It follows that the antecedent of theta is false in M[G], as witnessed by y = y0; thus M[G] |= theta. -|

Remark. We close by returning, as promised above, to the question of why so much care is necessary in constructing an expansion of M. We assume familiarity here with the notion of a ``non-standard'' natural number of M, i.e., one that is greater than the interpretation of any term that has the form (+ 1 1 1 ... 1). Here is a very simple example that illustrates the need for some care. Consider the following event, which introduces a function foo with the following property: for all x, if natp(x) then natp(foo(x)).

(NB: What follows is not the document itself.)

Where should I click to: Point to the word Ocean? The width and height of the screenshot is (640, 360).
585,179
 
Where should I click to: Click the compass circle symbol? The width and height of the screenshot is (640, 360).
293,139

     (defchoose foo (y) (x)
       (implies (natp x) (natp y)))
Certainly we can build a model of the above property from a model M of the ground-zero theory, by interpreting foo so that for all x for which M satisfies natp(x), foo(x) is also a natp in M. But suppose we start with a non-standard model M of the ground-zero theory, and we happen to define foo(x) to be 1 for all non-standard natural numbers x and 0 for all other x. The resulting expansion of M will not satisfy the e0-induction scheme or even the ordinary natural number induction scheme: foo(0)=0 holds in that expansion as does the implication foo(n)=0 => foo(n+1)=0 for every natural number n of M, standard or not; and yet foo(k)=0 fails for every non-standard natural number k of M.